Man! it's been soo long since i last updated. wow.. feels good to xpress again.=P

WOw, just when I thought my whole summer was kinda gonna be boring, busy and all... all the blessings suddenly come!

It's been my joy seein people get saved, and this happened during a play in our church in marikina just before May 1. it's truly a blessing, tears of joy once again. You just don't know how God's going to move... just seeing that there are no people left in the chairs sitting when it was time for the altar call. Grabe.
and after all that, getting a major good laugh with churchmates.

May 1, 2006.. best birthday ever? hehe..

sooo worried at first tryin to text people, inviting them to go... sad though coz it's really hard that I couldn't invite everyone..=( bawi nalang me..

this was the day that i actually didn't want to text! haha.. sooo tiring.. making templates na to the people who are gonna ask the same question.. but it's ok, their presence was worth it! I want to thank all the people who came. Even if it was a simple swim-eat-and-run, it was really special having you all there. And you gave bonuses pa, thanks for all ze givs.=P DS, Kez, i really don't know how you managed to burn 17 tracks with the same song in the cd! but thank you, for the effort and for my (sige na nga) feel good song.=) I assure you, I'm really going to smile whenever I listen to that.. pero shhh.. ok?

thanks guys for all ze laughs, the "one-liners" (Sarah?), the Starbucks(Kat), The Gifts(Sarah, Tanya, DS, Kez, Kat), for my pinaka favorite na Cream O (Aa), the people who made this possible (My parents..dabest) and to God for another great year.


Thank you partna, for comin' even if it meant na u were the only third yr who's going to be there. really appreciate it.

Then here comes next week! time for UP stuff... still I am going to look for my abeka books btw.=P so, I just got my medical certificate yesterday, and it was fun hangin out with UP-ians? hehe... college life thisiszit?! I felt kinda independent when takin the exam, which really was fun. ahehehe.. I met new people, fellow Christians, and many ICA-like people. yup!
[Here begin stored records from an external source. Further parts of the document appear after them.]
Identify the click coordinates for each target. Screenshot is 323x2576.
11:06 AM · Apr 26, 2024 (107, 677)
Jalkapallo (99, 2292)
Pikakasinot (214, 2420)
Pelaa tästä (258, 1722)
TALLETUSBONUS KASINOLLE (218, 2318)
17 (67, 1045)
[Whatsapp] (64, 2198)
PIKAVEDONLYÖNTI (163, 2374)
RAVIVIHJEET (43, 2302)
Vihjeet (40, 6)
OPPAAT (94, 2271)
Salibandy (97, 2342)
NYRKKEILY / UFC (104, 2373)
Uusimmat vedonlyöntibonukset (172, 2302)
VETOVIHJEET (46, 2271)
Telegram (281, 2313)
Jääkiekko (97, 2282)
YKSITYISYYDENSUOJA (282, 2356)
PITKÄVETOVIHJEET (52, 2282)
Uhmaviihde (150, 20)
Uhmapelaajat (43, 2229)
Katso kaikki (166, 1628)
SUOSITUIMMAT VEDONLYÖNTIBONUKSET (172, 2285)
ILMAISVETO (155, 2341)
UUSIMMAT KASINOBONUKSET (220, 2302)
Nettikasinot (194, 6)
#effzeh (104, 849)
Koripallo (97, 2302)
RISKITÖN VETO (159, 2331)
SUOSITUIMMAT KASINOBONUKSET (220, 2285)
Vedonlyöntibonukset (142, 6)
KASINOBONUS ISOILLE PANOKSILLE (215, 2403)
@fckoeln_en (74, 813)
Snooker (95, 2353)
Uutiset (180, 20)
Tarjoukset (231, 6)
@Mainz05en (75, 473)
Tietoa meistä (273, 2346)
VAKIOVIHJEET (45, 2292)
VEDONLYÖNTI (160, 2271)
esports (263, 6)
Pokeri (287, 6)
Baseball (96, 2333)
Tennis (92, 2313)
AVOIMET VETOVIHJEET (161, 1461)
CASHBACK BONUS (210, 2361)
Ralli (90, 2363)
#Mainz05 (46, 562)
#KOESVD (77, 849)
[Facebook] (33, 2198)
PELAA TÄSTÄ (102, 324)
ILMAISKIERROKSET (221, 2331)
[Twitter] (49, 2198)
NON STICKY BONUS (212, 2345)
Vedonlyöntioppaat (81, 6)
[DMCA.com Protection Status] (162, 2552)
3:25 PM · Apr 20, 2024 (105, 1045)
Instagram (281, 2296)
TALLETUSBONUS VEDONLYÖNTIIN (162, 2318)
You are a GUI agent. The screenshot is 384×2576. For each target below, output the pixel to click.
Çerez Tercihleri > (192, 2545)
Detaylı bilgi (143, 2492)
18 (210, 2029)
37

So don't worry when it's your turn naman next yr. =) U chan doo it.


Basically, these are just the things that are happening in my life right now, but im kinda enjoyin it.=) It's really good to hear from some missed people who had great, fulfilling news about them.=)

ahh... basta, hehe... just feeling emo right now, and I guess it's because of the songs..haay..


basta, May's going to be a great month!=)



i should change my Layout.. soon!

8blotches*blotch*memories*edit

[27 Apr 2006|10:32am]
[ mood | masaya* ]
[ music | Only - united ]

We went to a franchising seminar yesterday.. and I thought I won't be able to comprehend what's gonna be taught in that seminar..but it turns out that this "business-y" word its meaning, and all of the stuff related to it is so simple lang pala.... whew. I guess these are the lessons nga that they don't teach in school but are also much important for us to learn...

Anyhow, we met a Franchiser of House of Praise and my Bro and I just got a BIG idea since there are no stalls or franchises in SMB.. hahah! ;-) is disizit? hehe

Just came into my mind yesterday, ang sarap ng feeling when a person really treasures your memories and cried pa coz of dem. I'm thankful. =)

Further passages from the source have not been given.